Is China Targeting Polyolefin Re-export Market?

By John Richardson

MORE evidence that China will not remain as easy a sink for surplus polyolefin volumes – especially in the case of the higher-cost importers – is emerging.

“There are plans to open a bonded warehouse in Guangdong province to sell RMB material converted into US dollar product,” a Singapore-based polyolefin trader told me yesterday.

Those who want to buy polyolefins for re-export as finished goods always prefer to buy overseas material priced in US dollars, as this is exempt from the full 17.5% rate of value-added tax (VAT).

The importers deliver this stuff into bonded warehouses ahead of collection for processing and re-export.

“If the manufacturers involved in the re-export trade were to buy RMB material they would only be exempt from 13 percentage points of the VAT,” the trader added.

“As a result, it’s always more expensive to buy local material for this purpose.”

But if there are now plans to deliver Sinopec and PetroChina-sourced product into a bonded warehouse, the competitive landscape might have started to shift.

“How it works is once you have converted RMB-priced product into resin priced in US dollars, which has to involve the use of a bonded warehouse, it becomes exempt from the full rate of VAT – the same as the imports,” continued the trader.

“The only drawback is that you cannot then re-price the polymer back into RMB.”

China is rapidly increasing its polyolefin capacity, therefore making the option to supply into this re-export market more viable as it is no longer as dependent on overseas suppliers.
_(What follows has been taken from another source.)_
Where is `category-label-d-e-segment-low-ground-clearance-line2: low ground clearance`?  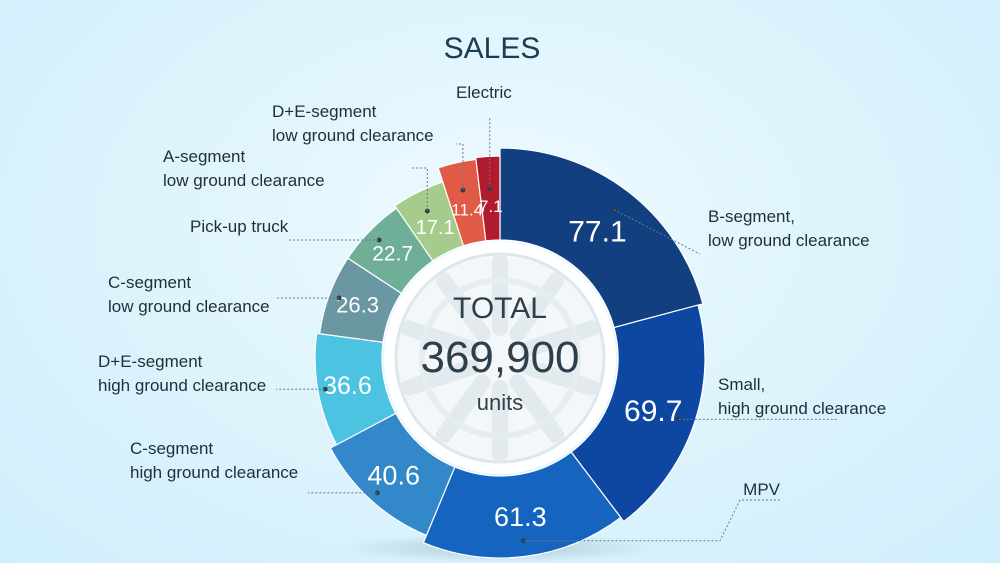 category-label-d-e-segment-low-ground-clearance-line2: low ground clearance is located at coordinates (353, 136).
The country’s polyethylene (PE) capacity is due to increase by 1.99m tonne/year in 2010 to 11.1m tonne/year, while its ability to produce polypropylene (PP) is to set to rise by 2.74m tonne/year to 12.7m tonne/year, according to Shanghai-based commodity information service, CBI.

It’s easy to imagine much more local volume being delivered into bonded warehouses as China’s capability to produce polyolefins continues to improve.

China’s producers are able to minimise costs in ways not open to some of the higher-cost importers, such as those in South Korea and Japan who operate sub-world-scale naphtha-based cracker and derivative complexes.

Some exporters from Europe would also be vulnerable, while the US ethane gas advantage might be able to buy a number of its PE players a little more time.

The commodity-grade end of the business could end up even more firmly in the hands of the local Chinese producers and the Middle East players.